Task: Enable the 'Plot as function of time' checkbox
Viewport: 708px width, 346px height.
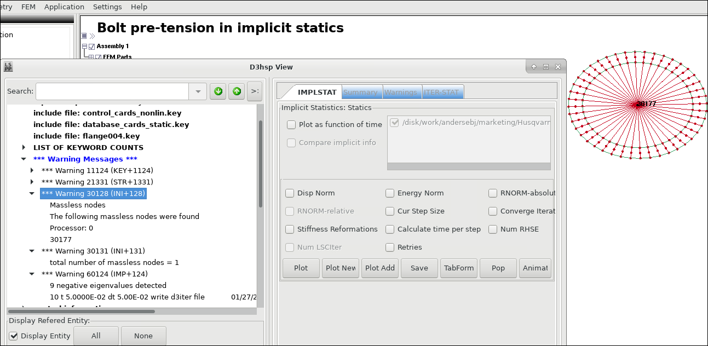Action: 291,124
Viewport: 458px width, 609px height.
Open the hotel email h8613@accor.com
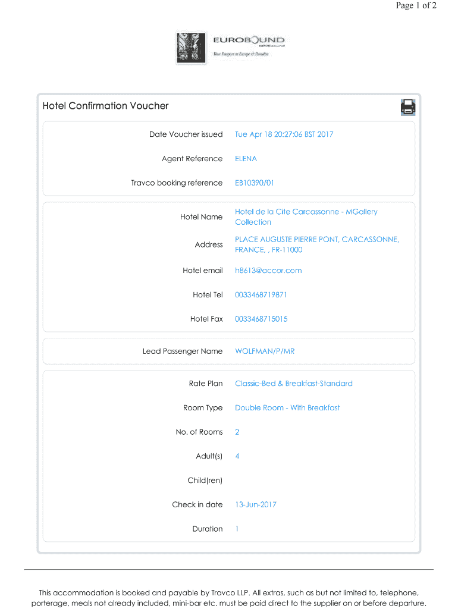[x=268, y=271]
══════════
TASK DESCRIPTION -> Everything in the listing, except its images, should be set down exactly.

COMPLETED TASK ->
Task: Enable the 'Plot as function of time' checkbox
Viewport: 708px width, 346px height.
Action: 291,124
Viewport: 458px width, 609px height.
Open the hotel email h8613@accor.com
[x=268, y=271]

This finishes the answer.